You will pardon, I am sure, that digression.

After two shots of the Pfizer vaccine and one booster shot, COVID finally stormed its way into me and did its best to destroy me. The real and lasting damage it did was financial—I lost out on nearly $1,000 of work because of that wretched virus—but its physical presence was unpleasant to say the least. For the most part it was effectively a supercold, with congestion becoming a problem such that my sinuses would no longer let me distinguish between two stuffed nostrils, but instead signaled to me that I had no nose at all and what nose had once been there had in fact been replaced by a crater of cartilage that now knew only mucus.

The aches were the worst of it. In the nights I suffered through the symptoms, I woke early in the morning to my arms—first my arms, then my legs a few days later—feeling as if they were sacks of skin in which the muscles I had were melting at a pace that mimicked molasses. The pain was too dull for me to cry out at any point, but the ache grew quickly from dull to agonizing. I can remember feeling my arms, too, in the middle of the night, thinking I couldn’t feel any of the muscle I had built up over the last few months. I was effectively hallucinating, as one is wont to do in both a sick and groggy state in the middle of the night, that my arm had been reduced to skin and bone. Even as I did my best to flex and reassure myself, convincing myself was out of the question. My emotions were enslaved to the virus. My rational mind was just awake enough to know I didn’t need to be freaking out, so at least I had my dormant intellect rescuing me from certain despair.

Now, at last, to the point of my writing all this.

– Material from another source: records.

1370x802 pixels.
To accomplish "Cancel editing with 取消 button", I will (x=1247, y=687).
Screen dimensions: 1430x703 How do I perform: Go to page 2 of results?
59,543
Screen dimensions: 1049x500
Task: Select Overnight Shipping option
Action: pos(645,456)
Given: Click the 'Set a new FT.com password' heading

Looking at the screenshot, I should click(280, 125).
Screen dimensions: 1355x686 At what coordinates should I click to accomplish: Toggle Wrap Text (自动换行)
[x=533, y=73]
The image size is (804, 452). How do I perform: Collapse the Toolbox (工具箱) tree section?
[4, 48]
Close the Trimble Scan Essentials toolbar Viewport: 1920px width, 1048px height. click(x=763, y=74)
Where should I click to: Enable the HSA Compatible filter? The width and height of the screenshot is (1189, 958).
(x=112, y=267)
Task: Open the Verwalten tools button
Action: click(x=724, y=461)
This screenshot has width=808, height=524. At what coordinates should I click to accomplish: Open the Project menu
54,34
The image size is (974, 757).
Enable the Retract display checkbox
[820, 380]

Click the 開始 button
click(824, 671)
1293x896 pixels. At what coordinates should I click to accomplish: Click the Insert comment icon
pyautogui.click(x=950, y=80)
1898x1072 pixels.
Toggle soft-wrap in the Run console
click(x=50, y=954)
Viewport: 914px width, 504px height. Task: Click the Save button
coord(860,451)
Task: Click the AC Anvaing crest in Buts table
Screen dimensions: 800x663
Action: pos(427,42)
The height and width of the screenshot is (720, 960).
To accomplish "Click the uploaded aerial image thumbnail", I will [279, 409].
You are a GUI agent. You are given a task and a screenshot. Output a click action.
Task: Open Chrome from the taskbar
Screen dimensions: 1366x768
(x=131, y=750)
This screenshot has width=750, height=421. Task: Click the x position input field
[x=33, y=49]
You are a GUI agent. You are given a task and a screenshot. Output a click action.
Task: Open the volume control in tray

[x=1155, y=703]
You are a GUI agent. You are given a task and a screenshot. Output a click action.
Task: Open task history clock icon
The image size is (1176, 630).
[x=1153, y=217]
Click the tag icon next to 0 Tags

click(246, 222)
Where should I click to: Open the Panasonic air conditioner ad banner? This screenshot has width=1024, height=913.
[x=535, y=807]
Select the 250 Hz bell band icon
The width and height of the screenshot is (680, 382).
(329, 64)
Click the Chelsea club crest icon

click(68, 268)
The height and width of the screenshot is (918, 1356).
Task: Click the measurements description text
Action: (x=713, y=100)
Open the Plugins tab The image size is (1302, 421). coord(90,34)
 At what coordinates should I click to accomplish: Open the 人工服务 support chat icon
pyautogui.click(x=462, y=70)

Every night I suffered from this overcongestion, from these aches, was accompanied by a dream featuring the Sopranos. These were good dreams, too, which at this point probably shocks you just as much as it did me. For the life of me, I can remember only two of them now in any detail. The second featured two men who, if they were not Paulie and Silvio, obviously represented them, transporting a bale of “hay” which was very obviously composed of chopped up and shredded corpses to a location that was most convenient for me. You’re probably asking, “Convenient to do what?!” and that is an excellent question for which I have no answer. All I remember was that the general atmosphere was very jovial. The first dream I had was even funnier, though: Tony Soprano instructing my white blood cells like they were his personal henchmen to clear up my nostrils. “Either that side, or that side, or both.” If you can read that in his voice with his pointed, commanding tone, you can hear it exactly the way it sounded in my head. As funny as it would be to say I saw Tony Soprano himself directing large, anthropomorphized cells, the truth is that I saw only him with his determined face and pointed finger as he gave out the orders. That makes it no less funny, as the memory makes me laugh to this day.

I had bad symptoms for four nights and had dreams of the Sopranos every time. Once the symptoms abated enough for me to wake up and go about my life as normal, they stopped. It may have been the one good thing that came from having COVID. I want never to forget the week that the Sopranos were my friends.